Rendering Calendars in HTML
By Randal L. Schwartz
I keep a text-file link from my home page that shows all of the places that my crazy conference and training schedule takes me. Each entry is a single line showing a date range in day-month-year format, followed by a short phrase, and possibly a URL for further information.
For a long time, I've been meaning to move these public schedule items out of a flat file and into a real database. Then I could have them display as a nice HTML table calendar, with a link from my page. The convenience of just editing the flat file kept me from getting around to it until it occurred to me that I could keep my flat-file data source, and merely interpret the data as it was.
I whipped out the documentation for Date::Manip (from the CPAN) and figured out the correct date format with which I could compute date ranges. I then wrote a regular expression or two to pick up the date range pieces and feed them to the Date::Manip routines for computation.

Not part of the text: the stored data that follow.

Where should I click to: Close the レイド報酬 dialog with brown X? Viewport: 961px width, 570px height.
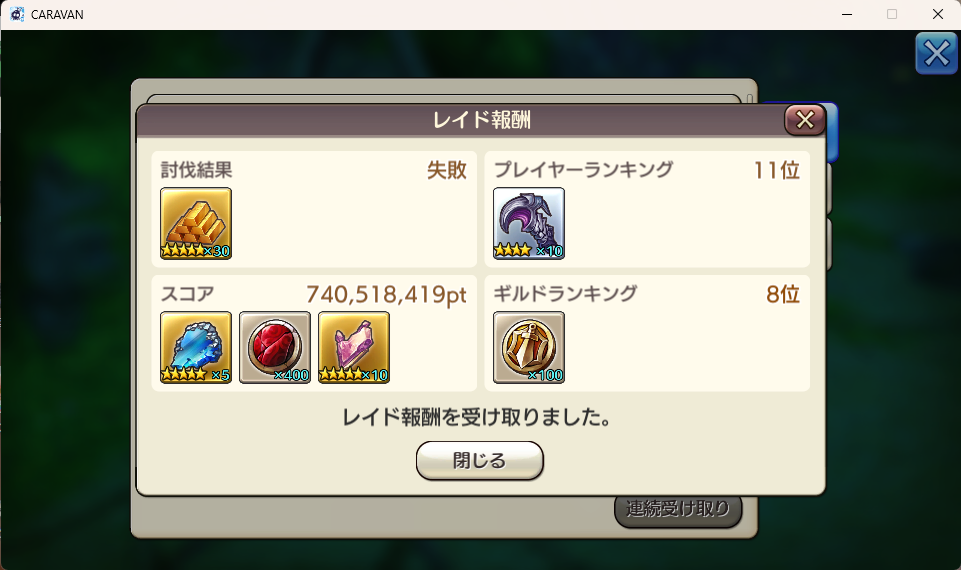pyautogui.click(x=805, y=120)
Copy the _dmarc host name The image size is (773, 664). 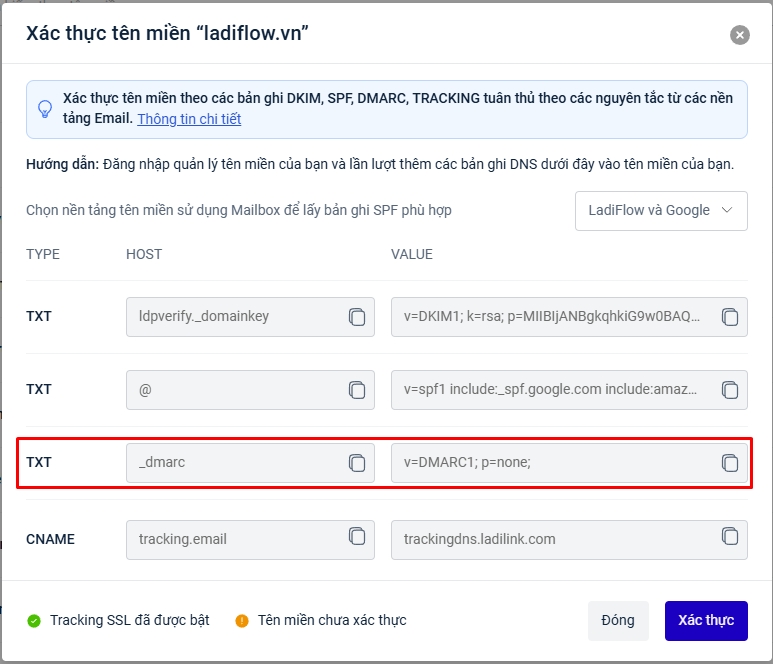[357, 463]
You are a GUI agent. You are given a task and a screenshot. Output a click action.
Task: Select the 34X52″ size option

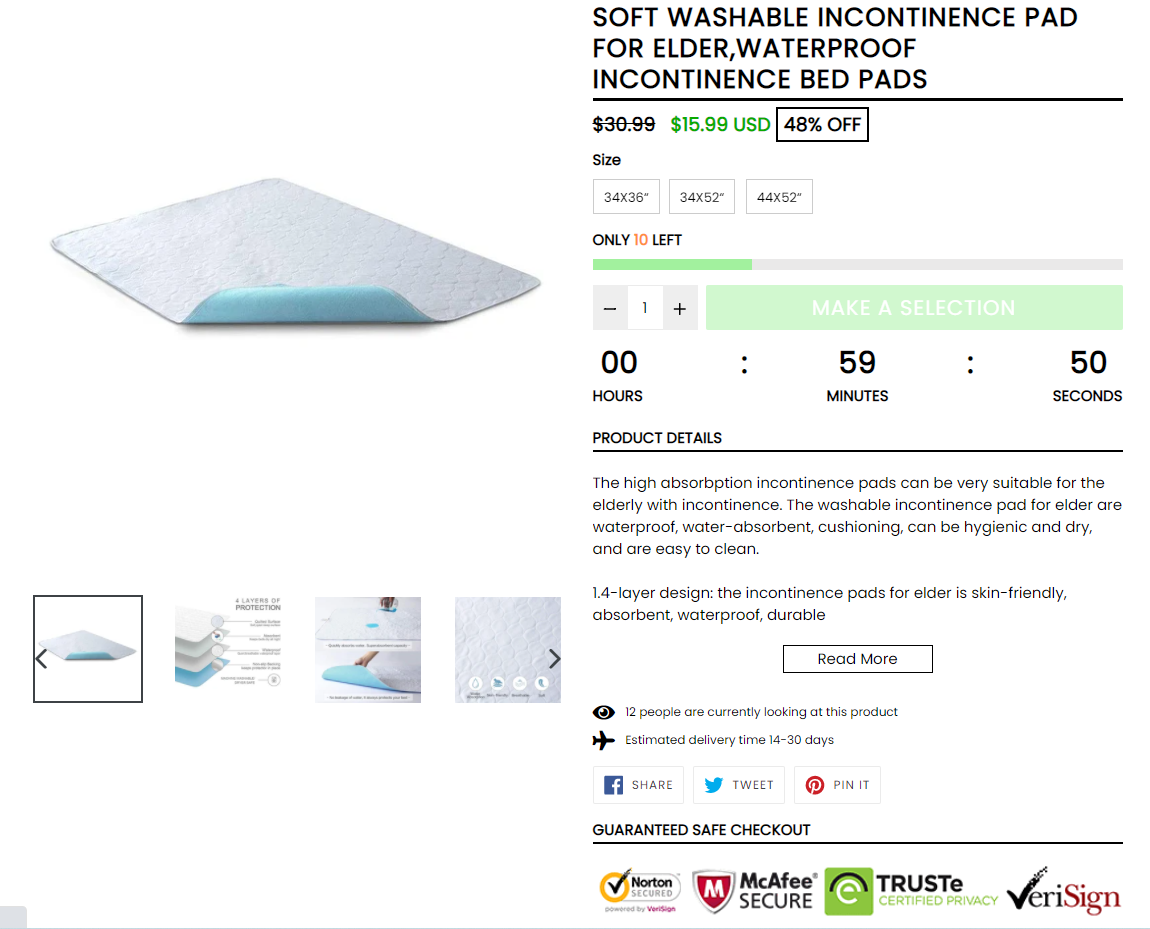(x=702, y=197)
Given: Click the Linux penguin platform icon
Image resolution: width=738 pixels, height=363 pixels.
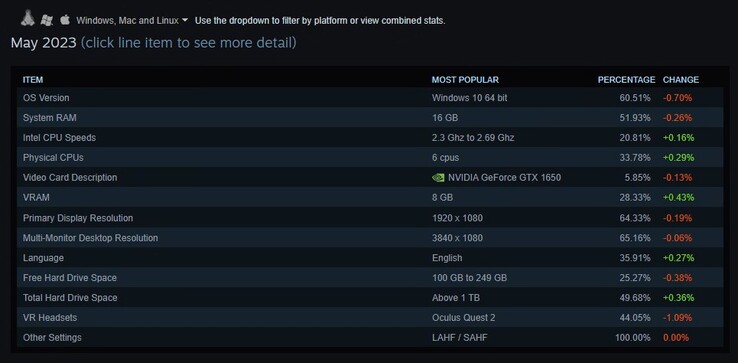Looking at the screenshot, I should 28,18.
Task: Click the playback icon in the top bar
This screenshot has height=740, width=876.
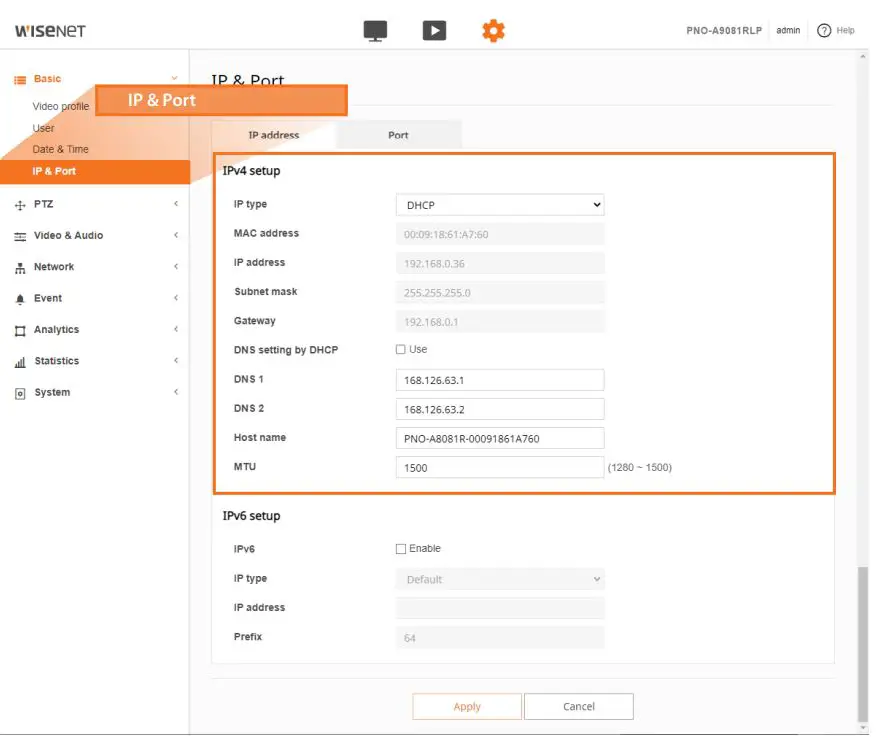Action: click(x=434, y=30)
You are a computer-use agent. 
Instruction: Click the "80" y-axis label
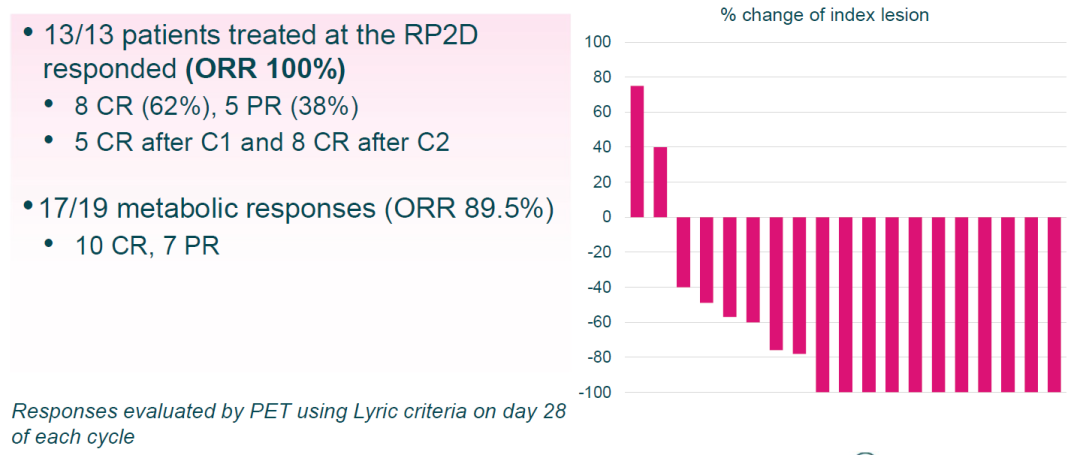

Within a short time, I had a program that output the text of each activity, preceded by every date connected to that item. Cool.

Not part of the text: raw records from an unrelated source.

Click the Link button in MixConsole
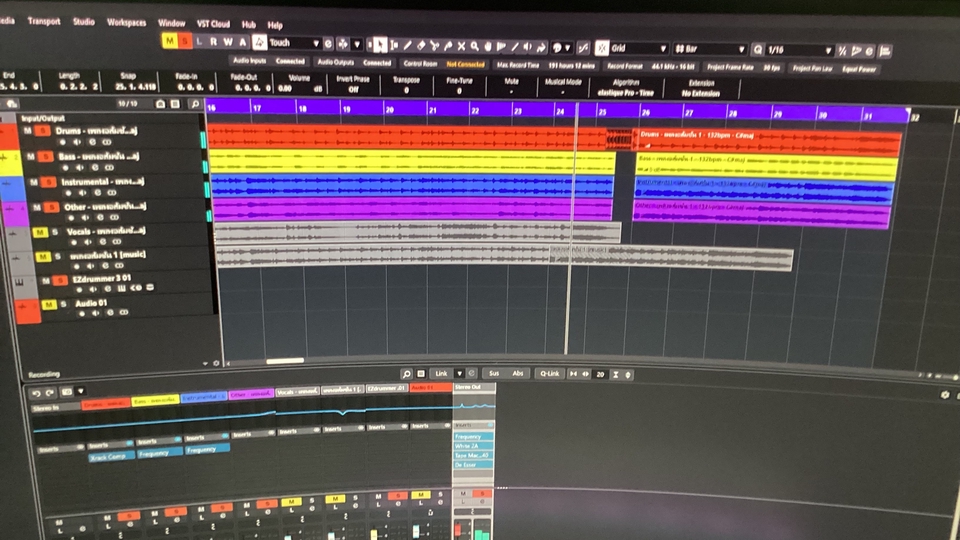Screen dimensions: 960x540 coord(440,373)
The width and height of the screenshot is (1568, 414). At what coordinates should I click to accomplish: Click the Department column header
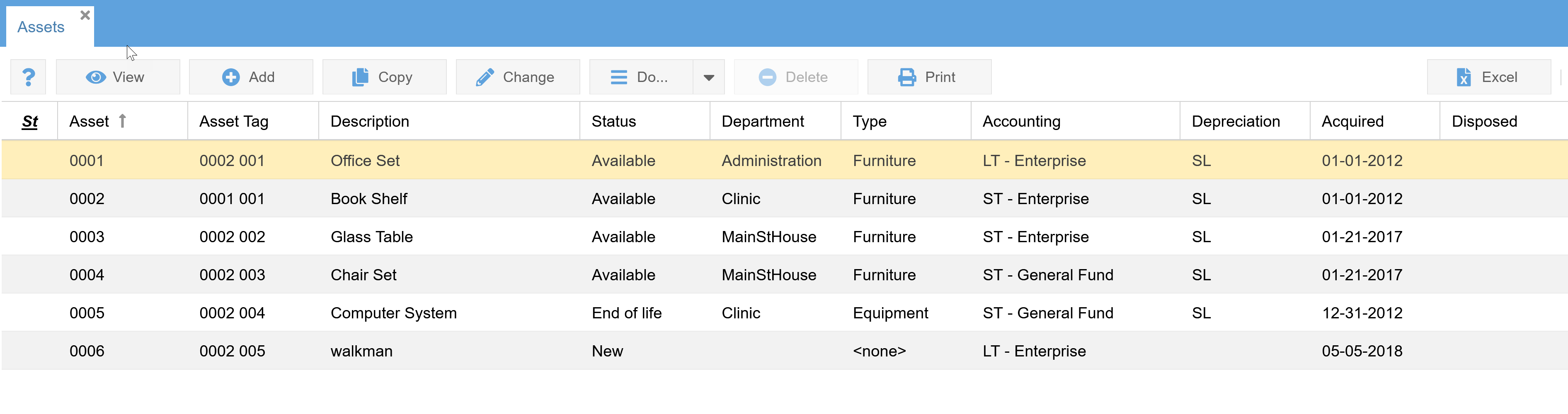coord(762,122)
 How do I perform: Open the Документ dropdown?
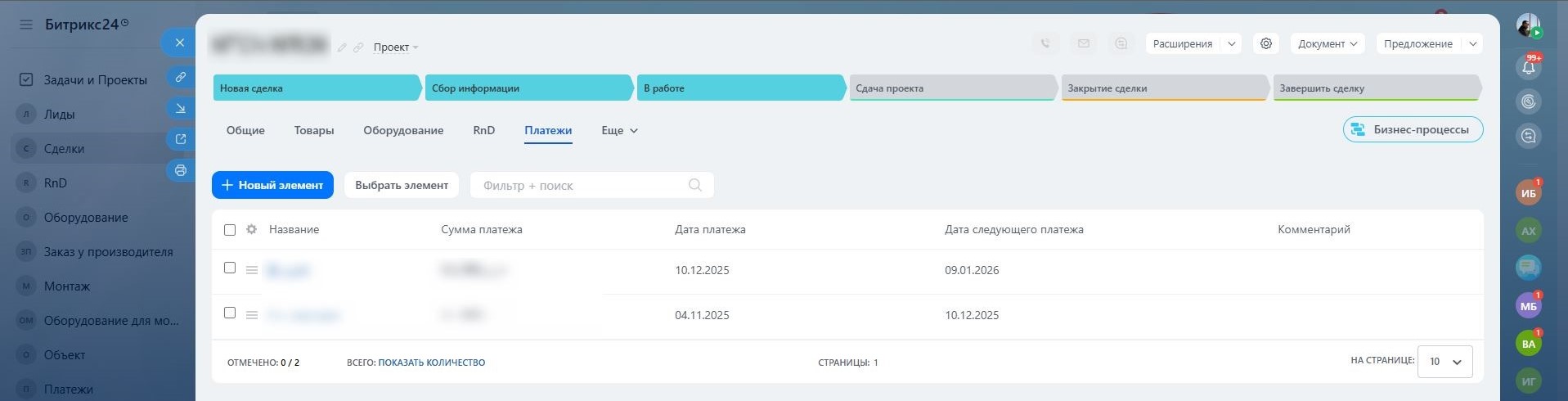1327,44
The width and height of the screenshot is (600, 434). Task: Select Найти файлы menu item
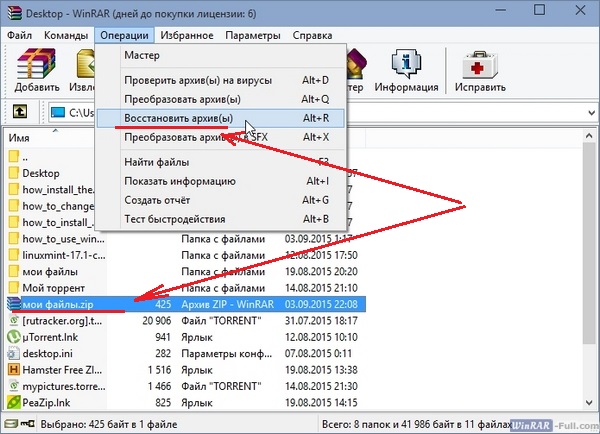[156, 162]
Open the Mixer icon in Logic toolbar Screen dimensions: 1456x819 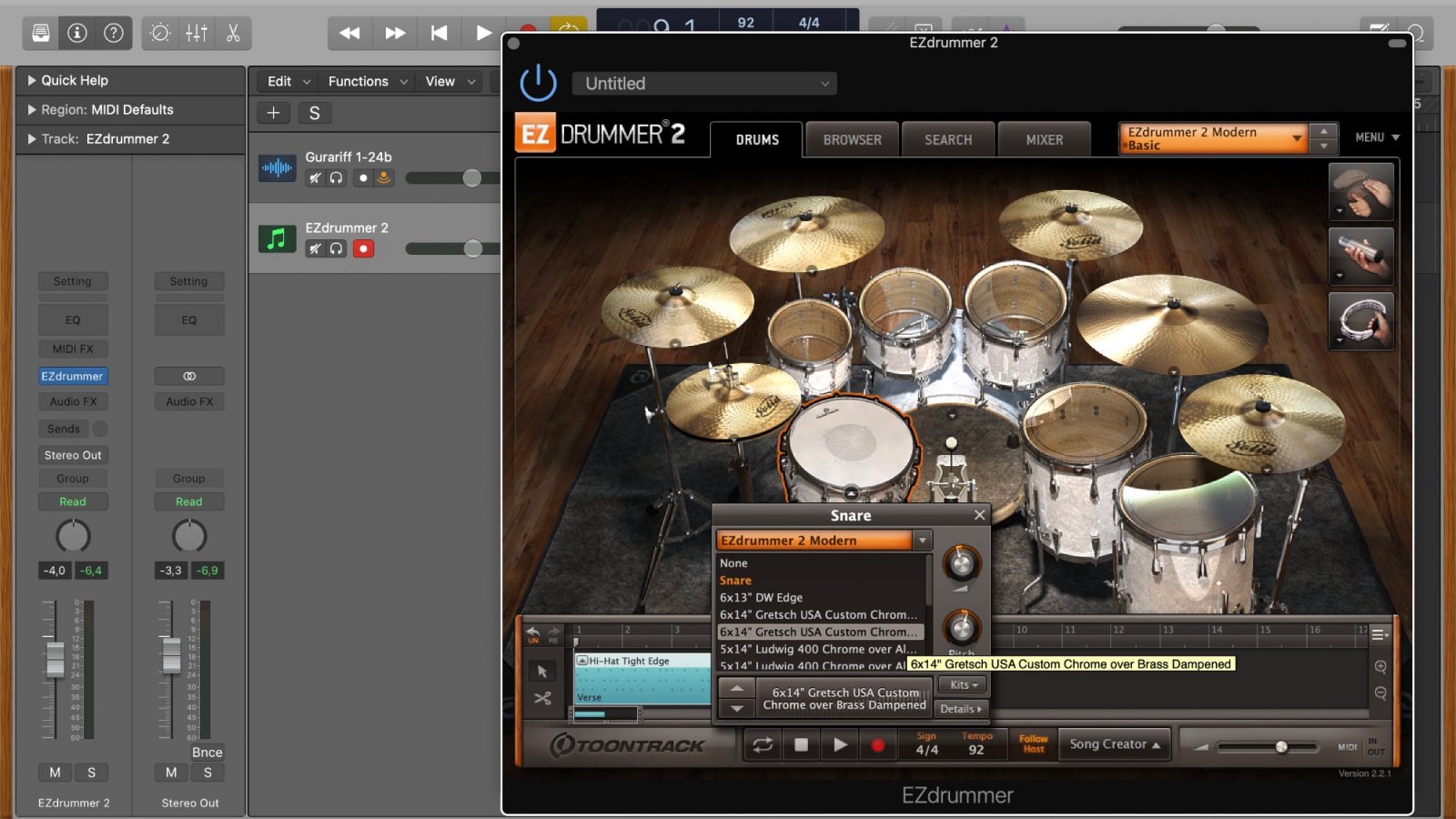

Next I had to render it in a nice HTML table. Bleh. I hated the thought of even more date calculations and HTML wrangling, even though Date::Manip can do just about everything. Luckily, I recalled stuffing away a note to look at HTML::CalendarMonthSimple, and sure enough, this module was exactly the ticket.
But after hooking together the date-extraction logic with the HTML rendering logic, I discovered that my poor little ISP's shared Web server was getting nailed each time I tweaked the HTML color settings and hit reload.